Greensburg Salem School District officials are considering the elimination of the district’s elementary and middle school librarian positions as it prepares for a difficult budget year.
“We still have months of work left to do to get to the point where we can balance the budget,” board President Ron Mellinger said.
The proposal would eliminate three librarian positions. Those librarians would become classroom teachers, filling one vacancy and causing two less-experienced teachers to be furloughed, according to Superintendent Gary Peiffer. Furlough decisions are based on seniority.
The move would save the district just over $275,000, Peiffer said.
It would be the district’s first furloughs since 2010, when the board furloughed three teachers. It has also eliminated numerous vacant positions as staff retired or resigned.
The board had a special meeting this week, when it approved sending the state notice of its intention to furlough two teachers. This was done to comply with a state mandate that districts give 60 days notice before making furloughs, but does not mean that the decision is final, according to Mellinger.

— Dataset section —
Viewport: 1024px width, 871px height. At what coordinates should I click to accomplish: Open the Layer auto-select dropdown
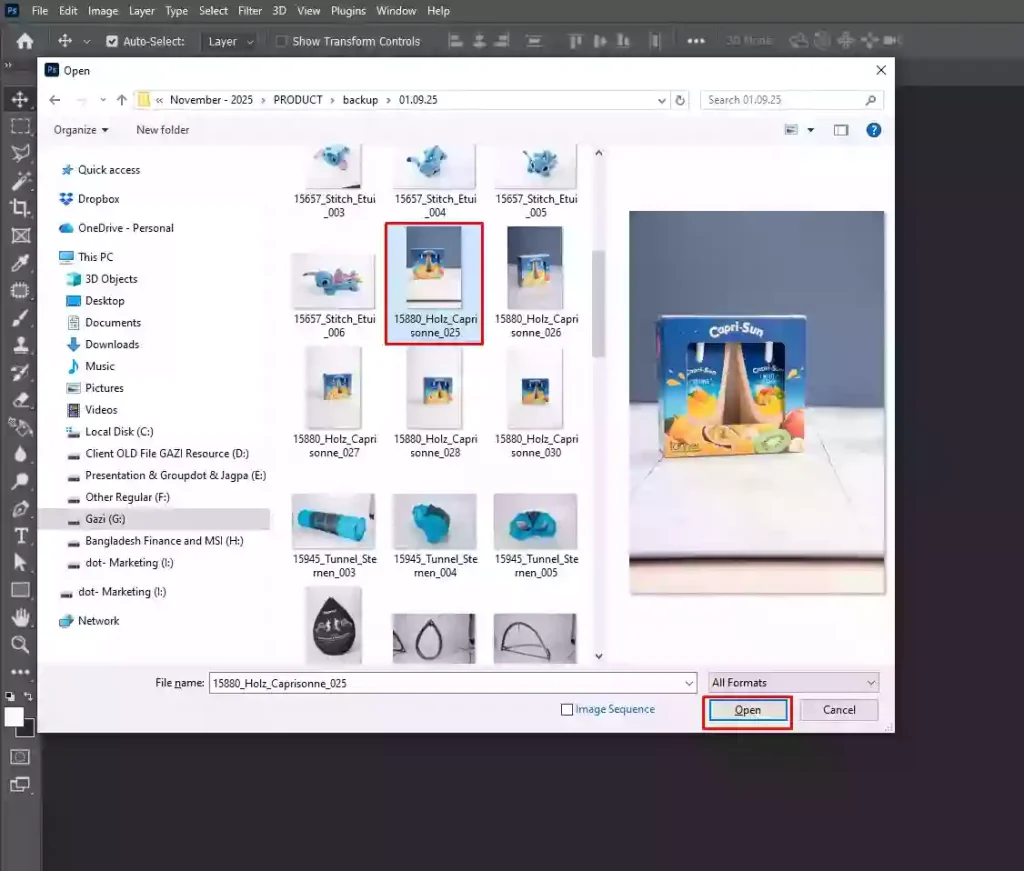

— Assignment —
Retype the article on the Greensburg Salem librarian cuts from "The move would" to "according to Mellinger.", keeping every word and punctuation mark unchanged. The listing has no connection to the article on the Greensburg Salem librarian cuts.

— Result for this exercise —
The move would save the district just over $275,000, Peiffer said.
It would be the district’s first furloughs since 2010, when the board furloughed three teachers. It has also eliminated numerous vacant positions as staff retired or resigned.
The board had a special meeting this week, when it approved sending the state notice of its intention to furlough two teachers. This was done to comply with a state mandate that districts give 60 days notice before making furloughs, but does not mean that the decision is final, according to Mellinger.